The problem>
Copy the lines below word for word, leaving out the pictures.

[Records on locating elements on screens]
^^^^^^^^

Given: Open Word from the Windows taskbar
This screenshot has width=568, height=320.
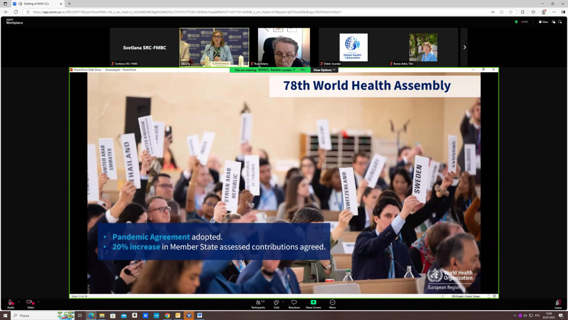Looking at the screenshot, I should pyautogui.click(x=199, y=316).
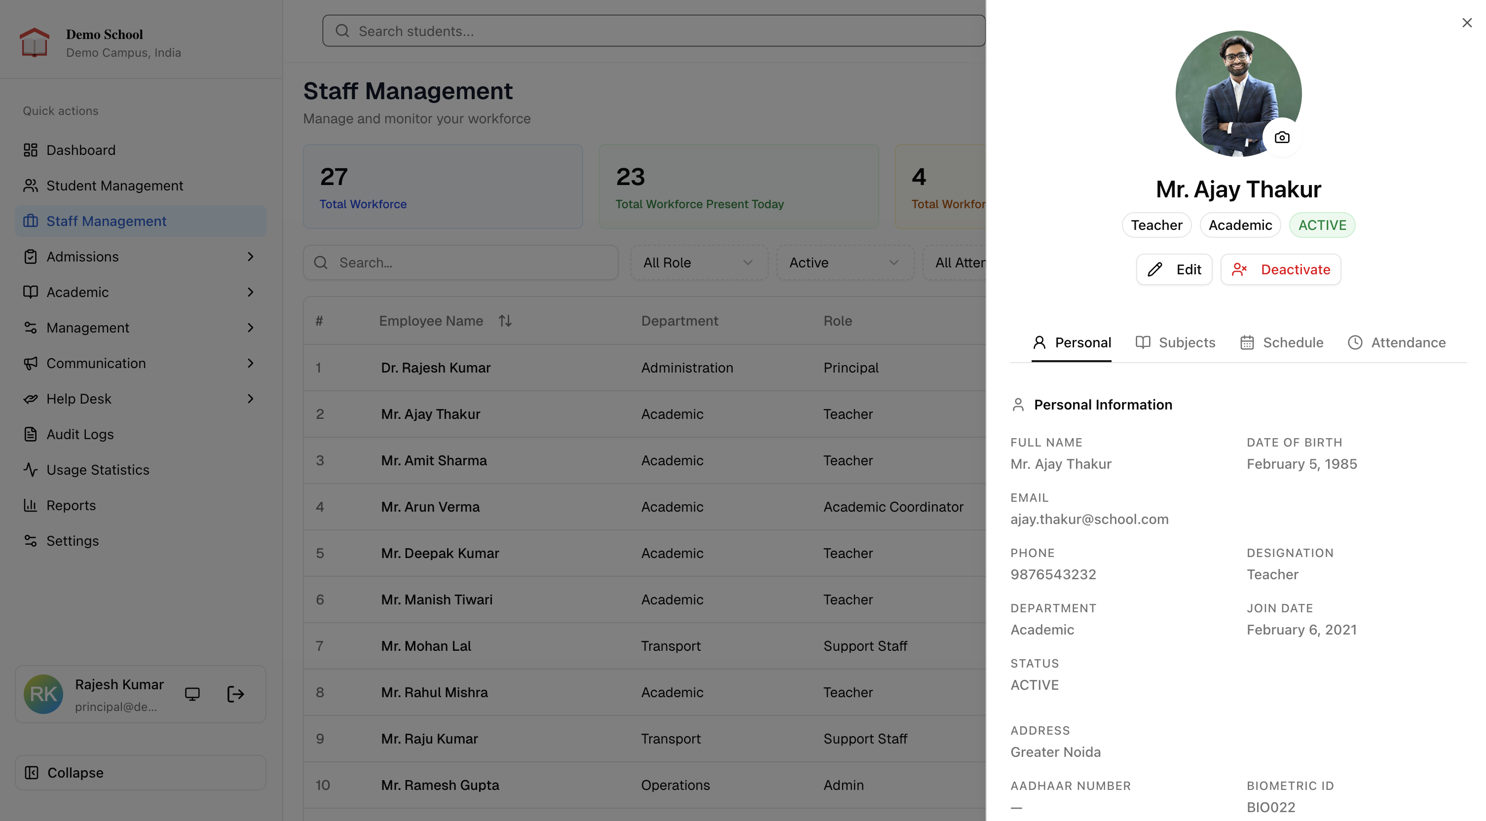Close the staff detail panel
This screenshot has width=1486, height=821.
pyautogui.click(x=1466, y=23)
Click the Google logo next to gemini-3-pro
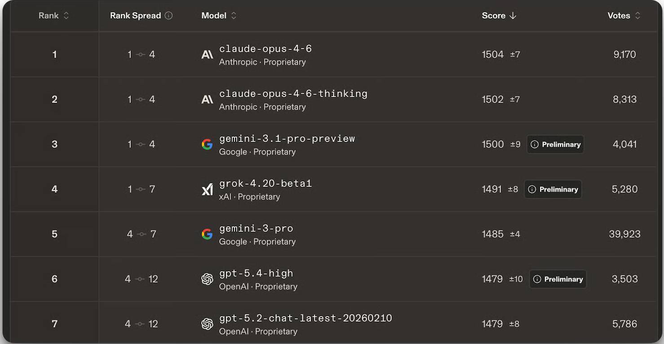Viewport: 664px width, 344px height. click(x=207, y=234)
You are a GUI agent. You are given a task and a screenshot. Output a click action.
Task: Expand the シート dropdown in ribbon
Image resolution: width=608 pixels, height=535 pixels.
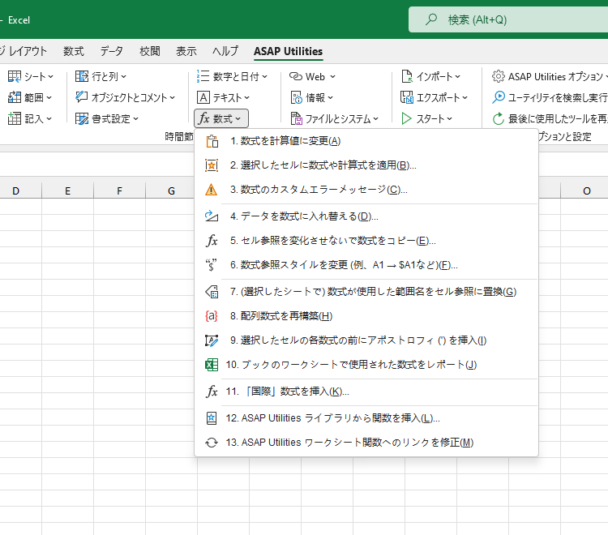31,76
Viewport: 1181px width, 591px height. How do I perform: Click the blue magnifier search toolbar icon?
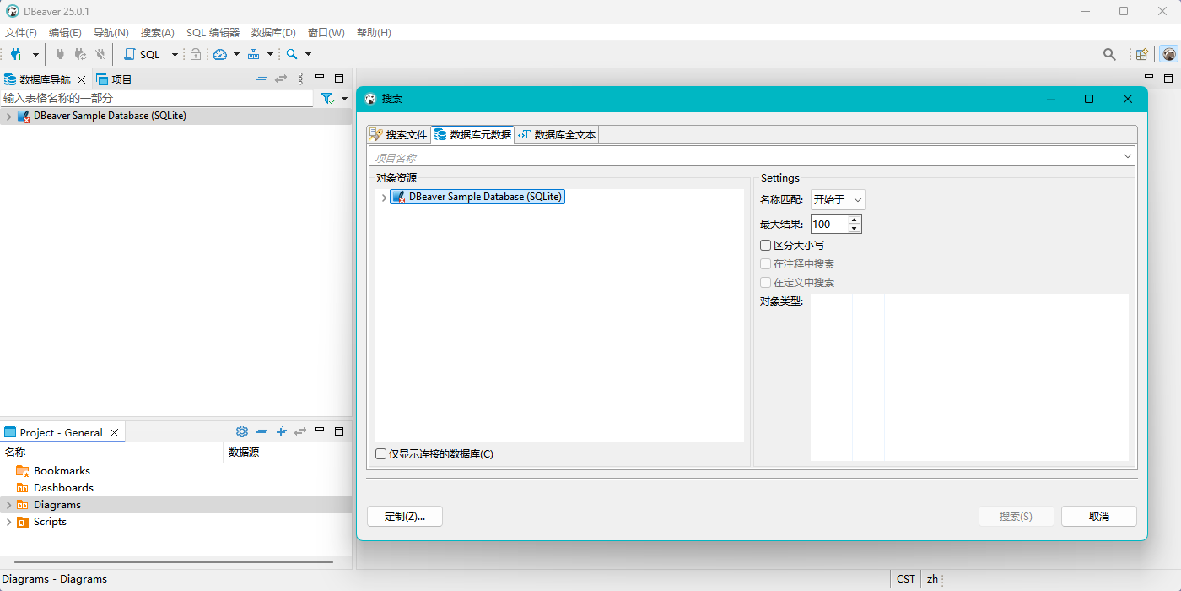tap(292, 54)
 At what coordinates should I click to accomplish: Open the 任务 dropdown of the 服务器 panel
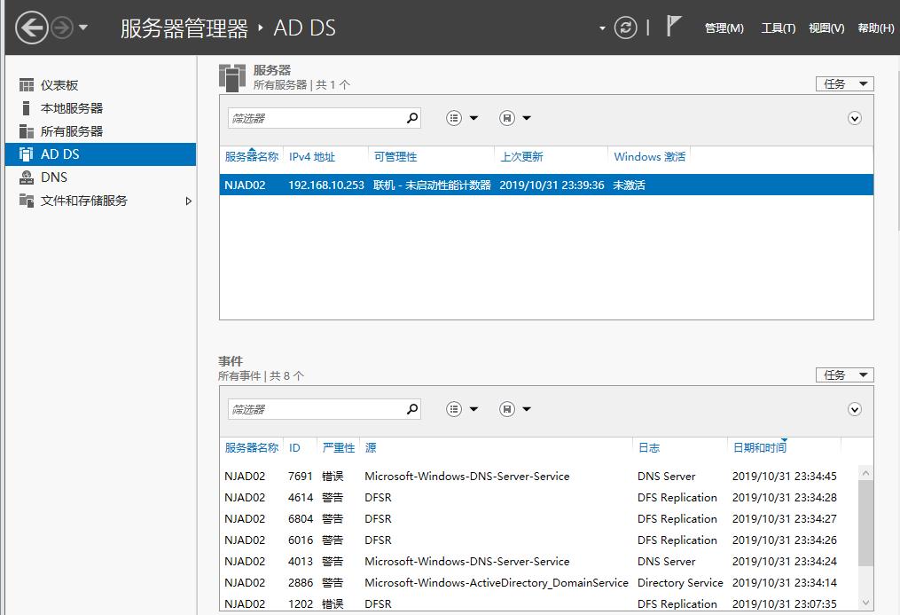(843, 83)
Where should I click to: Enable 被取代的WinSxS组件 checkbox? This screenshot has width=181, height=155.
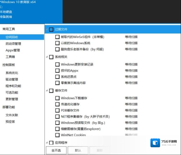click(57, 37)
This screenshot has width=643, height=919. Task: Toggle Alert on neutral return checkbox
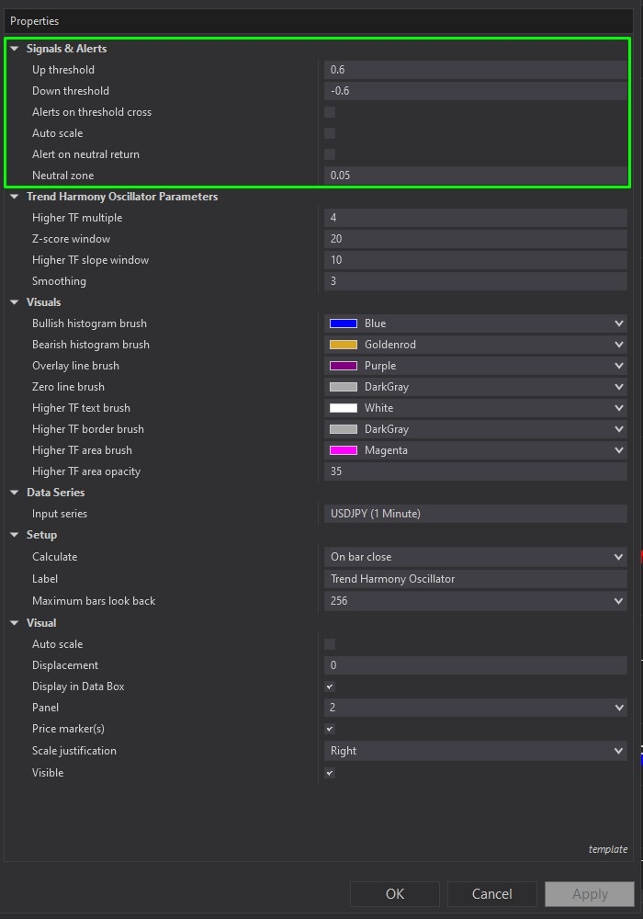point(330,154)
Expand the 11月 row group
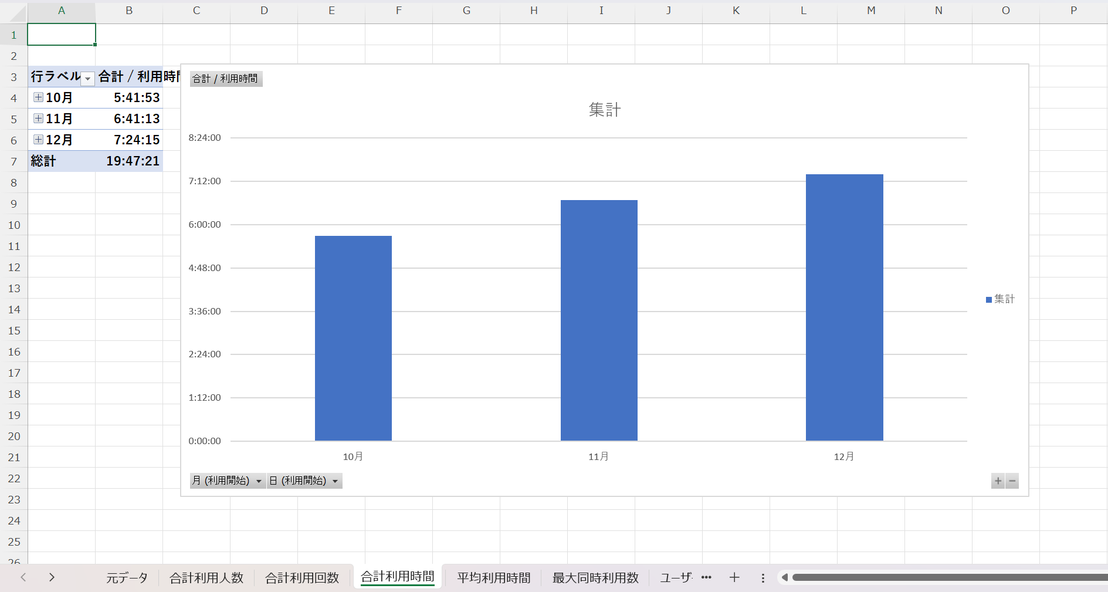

^^^^^^^^

Written solution>
Given: Open Word from the Windows taskbar
This screenshot has width=568, height=320.
Looking at the screenshot, I should pyautogui.click(x=199, y=316).
Close the staff detail panel
This screenshot has width=1486, height=821.
pyautogui.click(x=1466, y=23)
Click the Google logo next to gemini-3-pro
Viewport: 664px width, 344px height. click(x=207, y=234)
You are a GUI agent. You are given a task and a screenshot. Output a click action.
Task: Expand the シート dropdown in ribbon
Image resolution: width=608 pixels, height=535 pixels.
31,76
Viewport: 1181px width, 591px height. How do I perform: Click the blue magnifier search toolbar icon?
tap(292, 54)
 At what coordinates should I click to accomplish: Open the 任务 dropdown of the 服务器 panel
(843, 83)
Where should I click to: Enable 被取代的WinSxS组件 checkbox? This screenshot has width=181, height=155.
click(57, 37)
This screenshot has width=643, height=919. Task: Toggle Alert on neutral return checkbox
point(330,154)
Expand the 11月 row group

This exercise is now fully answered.